A tripartite Paganism with multiple traditions
I think – and this is as much a prediction as a vision – that over time Paganism will organically congregate in three major areas: witchcraft, polytheism, and non-theistic Nature worship. There will be some overlap: this isn’t a clear-cut division like Christianity’s Protestant – Catholic – Orthodox or Islam’s Sunni – Shia splits. But over time I think most Pagan traditions will gradually slide into one of those three camps.
Within the three camps, though, there will be dozens, hundreds, perhaps even thousands of individual traditions. The best comparison is Protestant Christianity with its many denominations and independent churches. All these traditions will be autonomous, deciding their own beliefs, practices, and criteria for membership.
An unknown number of private Pagan traditions
The whole purpose of 6 Roles For Solitary Practitioners in the Pagan Future was to point out that even if my wildest dreams of institutional Paganism come true, there will always be a place for solitaries, back yard covens, and magical working groups of two or three or nine like-minded individuals. I couldn’t stop them if I wanted to, and I don’t want to.
Institutions bring stability, and the Pagan movement needs some stability. The bigger it gets, the more stability it needs. But a completely stable movement is a stagnant movement, and a stagnant movement soon becomes a dead movement.
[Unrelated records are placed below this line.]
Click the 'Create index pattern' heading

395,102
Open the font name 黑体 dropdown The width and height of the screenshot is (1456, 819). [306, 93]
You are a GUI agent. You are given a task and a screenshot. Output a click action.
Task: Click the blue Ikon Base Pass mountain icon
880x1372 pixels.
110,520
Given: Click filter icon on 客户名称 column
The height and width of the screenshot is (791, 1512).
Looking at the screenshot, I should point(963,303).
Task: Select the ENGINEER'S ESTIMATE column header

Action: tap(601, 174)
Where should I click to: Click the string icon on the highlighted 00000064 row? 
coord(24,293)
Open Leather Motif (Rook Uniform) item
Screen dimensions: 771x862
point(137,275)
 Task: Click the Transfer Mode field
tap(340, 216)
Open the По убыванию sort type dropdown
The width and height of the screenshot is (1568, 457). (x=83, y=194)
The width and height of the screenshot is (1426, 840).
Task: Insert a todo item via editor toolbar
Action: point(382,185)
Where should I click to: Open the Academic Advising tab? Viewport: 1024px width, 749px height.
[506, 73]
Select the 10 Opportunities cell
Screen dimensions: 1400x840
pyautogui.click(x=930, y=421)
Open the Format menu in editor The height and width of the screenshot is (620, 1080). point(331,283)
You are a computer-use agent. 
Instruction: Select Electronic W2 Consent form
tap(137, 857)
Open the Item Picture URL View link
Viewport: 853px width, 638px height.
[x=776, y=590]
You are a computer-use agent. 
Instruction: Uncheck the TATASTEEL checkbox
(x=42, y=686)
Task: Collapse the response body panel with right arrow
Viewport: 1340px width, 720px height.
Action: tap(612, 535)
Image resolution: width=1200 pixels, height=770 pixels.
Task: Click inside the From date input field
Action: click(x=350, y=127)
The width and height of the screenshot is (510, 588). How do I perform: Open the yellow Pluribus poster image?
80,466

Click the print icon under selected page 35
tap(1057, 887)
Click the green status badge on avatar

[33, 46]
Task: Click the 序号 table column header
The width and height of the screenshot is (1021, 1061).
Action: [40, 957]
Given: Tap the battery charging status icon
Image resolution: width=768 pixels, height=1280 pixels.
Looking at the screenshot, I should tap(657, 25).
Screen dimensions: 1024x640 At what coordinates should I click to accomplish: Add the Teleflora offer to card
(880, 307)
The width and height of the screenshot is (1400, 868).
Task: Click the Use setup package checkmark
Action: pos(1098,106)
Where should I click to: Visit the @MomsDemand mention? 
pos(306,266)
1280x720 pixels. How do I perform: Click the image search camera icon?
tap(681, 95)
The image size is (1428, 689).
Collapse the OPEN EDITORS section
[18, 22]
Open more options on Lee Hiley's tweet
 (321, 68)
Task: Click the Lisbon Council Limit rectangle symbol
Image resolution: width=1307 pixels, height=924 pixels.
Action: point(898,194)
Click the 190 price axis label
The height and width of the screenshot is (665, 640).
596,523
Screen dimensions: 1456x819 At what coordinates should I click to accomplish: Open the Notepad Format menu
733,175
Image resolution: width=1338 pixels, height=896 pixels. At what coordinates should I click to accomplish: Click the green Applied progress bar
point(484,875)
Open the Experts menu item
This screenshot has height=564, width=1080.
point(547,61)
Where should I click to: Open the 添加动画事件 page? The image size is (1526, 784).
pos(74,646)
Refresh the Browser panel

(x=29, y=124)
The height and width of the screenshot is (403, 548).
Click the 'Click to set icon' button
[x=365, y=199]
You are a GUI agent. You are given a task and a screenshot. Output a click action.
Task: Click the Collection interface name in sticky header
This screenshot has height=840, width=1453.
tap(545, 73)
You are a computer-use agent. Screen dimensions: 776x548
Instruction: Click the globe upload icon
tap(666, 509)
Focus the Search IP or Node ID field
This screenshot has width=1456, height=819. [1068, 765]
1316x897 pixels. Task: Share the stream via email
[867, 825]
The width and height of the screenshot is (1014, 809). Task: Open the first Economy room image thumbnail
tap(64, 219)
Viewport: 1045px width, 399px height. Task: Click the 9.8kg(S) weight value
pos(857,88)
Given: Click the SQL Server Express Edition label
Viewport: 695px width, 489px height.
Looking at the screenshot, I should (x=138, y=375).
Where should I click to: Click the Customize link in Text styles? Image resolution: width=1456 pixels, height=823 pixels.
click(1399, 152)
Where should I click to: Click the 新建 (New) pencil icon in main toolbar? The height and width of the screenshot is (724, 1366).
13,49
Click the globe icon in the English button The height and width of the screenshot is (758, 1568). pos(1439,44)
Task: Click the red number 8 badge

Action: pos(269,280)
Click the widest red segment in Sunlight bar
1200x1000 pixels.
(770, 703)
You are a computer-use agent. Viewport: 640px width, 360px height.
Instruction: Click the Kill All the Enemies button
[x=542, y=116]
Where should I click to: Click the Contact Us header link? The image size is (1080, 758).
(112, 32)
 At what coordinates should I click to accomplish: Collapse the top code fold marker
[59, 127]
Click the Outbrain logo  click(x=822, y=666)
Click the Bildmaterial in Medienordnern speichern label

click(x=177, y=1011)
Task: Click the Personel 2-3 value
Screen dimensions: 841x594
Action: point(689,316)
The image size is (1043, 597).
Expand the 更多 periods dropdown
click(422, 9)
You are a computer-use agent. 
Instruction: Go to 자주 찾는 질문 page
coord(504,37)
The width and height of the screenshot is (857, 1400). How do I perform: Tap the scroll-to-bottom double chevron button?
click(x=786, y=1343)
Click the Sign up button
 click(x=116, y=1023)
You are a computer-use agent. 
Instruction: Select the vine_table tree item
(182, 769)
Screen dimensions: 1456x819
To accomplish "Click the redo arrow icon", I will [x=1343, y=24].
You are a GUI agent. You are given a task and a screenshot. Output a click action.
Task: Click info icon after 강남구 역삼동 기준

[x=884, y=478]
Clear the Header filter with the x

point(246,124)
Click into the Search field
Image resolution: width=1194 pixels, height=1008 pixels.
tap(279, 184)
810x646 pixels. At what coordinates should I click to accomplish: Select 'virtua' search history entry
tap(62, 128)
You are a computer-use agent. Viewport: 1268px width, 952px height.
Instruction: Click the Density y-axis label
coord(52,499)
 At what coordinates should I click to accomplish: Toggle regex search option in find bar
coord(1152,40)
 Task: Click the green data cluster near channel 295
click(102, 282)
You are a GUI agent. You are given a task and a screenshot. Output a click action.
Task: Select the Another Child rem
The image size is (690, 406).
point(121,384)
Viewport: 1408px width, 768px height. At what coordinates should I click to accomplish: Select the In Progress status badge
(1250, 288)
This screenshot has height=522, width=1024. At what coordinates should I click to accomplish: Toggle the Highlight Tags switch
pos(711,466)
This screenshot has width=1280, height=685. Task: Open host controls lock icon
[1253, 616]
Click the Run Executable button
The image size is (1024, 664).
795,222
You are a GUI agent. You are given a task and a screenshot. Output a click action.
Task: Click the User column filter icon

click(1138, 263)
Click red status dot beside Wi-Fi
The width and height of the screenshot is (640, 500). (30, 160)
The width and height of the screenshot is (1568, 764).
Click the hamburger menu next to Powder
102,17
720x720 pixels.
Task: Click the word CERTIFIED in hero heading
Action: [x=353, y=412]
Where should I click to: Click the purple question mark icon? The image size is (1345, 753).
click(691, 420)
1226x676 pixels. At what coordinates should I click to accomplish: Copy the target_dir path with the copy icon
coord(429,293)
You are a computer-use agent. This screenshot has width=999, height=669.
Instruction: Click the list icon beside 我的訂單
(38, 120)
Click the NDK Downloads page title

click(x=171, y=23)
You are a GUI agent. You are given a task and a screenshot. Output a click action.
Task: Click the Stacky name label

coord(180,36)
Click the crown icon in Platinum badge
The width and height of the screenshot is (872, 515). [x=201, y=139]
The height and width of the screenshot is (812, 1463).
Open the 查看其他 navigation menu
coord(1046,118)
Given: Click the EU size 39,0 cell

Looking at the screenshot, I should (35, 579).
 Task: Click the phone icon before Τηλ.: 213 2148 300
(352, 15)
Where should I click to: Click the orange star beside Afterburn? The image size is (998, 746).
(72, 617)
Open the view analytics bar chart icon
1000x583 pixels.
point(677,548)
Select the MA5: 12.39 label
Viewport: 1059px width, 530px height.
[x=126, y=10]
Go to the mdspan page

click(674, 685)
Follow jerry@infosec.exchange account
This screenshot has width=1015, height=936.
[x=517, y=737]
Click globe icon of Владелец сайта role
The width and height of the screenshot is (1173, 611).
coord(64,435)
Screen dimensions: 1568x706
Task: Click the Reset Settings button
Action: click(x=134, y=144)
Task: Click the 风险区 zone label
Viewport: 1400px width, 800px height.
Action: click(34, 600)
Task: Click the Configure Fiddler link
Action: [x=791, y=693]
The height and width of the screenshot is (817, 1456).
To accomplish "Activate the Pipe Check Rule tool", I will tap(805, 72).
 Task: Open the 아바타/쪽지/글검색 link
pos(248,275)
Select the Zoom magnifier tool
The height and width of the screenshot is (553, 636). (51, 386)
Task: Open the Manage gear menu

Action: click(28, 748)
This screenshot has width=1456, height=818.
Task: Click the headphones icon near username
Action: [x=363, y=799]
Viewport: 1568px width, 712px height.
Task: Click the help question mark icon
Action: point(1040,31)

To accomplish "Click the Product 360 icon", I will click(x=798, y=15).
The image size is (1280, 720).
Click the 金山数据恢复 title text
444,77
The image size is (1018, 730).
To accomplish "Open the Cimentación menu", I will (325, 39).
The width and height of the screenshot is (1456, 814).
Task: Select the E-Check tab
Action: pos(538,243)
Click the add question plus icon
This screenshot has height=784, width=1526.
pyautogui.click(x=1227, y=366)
We need a constant influx of new ideas and new discoveries, and that comes most easily from small unstable groups operating at the fringes of Paganism.
Collegiality and networking
Contrary to some of the charges leveled against me recently, my vision for the Pagan future is decentralized, not hierarchical. But I really, really hope those decentralized traditions, orders, groves, covens and such manage to work together, at least on occasion.
Polytheism is a religious approach, not a religion. Hellenism and Heathenry are not the same things. But much of the “religious tech” of one polytheist tradition can be used by followers of other traditions. If a particular spell works in one magical tradition, it’s likely to work in other traditions.
Let’s not practice in silos. Let’s talk constantly and meet regularly to discuss what’s going well, what’s going badly, and what we can learn from each other. That doesn’t mean we worship together. It does means we should work together where we have common cause, particularly in the present where our values and culture are still in the minority.
My tradition: an ecstatic devotional polytheism
Paganism, polytheism, witchcraft… none of these are one thing. And because they aren’t one thing none of us practice “Paganism.” We practice a particular Pagan tradition, and for more than a few of us, we are that tradition’s only member.
Two years ago I described what I do as “ancestral, devotional, ecstatic, oracular, magical, public, Pagan polytheism.” My tradition honors those who came before me. It forms relationships with some of the many Gods. It’s built on first-hand religious experience, including the direct experience of Gods and spirits. It acknowledges the reality of magic and seeks to use it to improve our lives and our world. It’s not an occult (hidden) tradition – it’s practiced in the open… or at least much of it is.
This is the level I write about most of the time: the things that are part of my particular Paganism.
I hope to help build a stable Pagan movement with institutions and infrastructure. But the big vision I’ve described in this post can’t be built from the top down. It has to be built from the bottom up.
For the past 16 years I’ve been doing that through Denton CUUPS. For the past 11 years I’ve been doing it through this blog. Now I’m adding books and classes, and some other stuff I don’t blog about – not yet, anyway.
This is what I hope to see in 50 years, 100 years, 300 years. Will we? Who knows. I’m trying to do the work in front of me… but at least occasionally I like think about where we’ll be long after I join the ancestors.
May your Paganism be what you need, and may you contribute something to the movement that will help insure it has a long and vibrant future.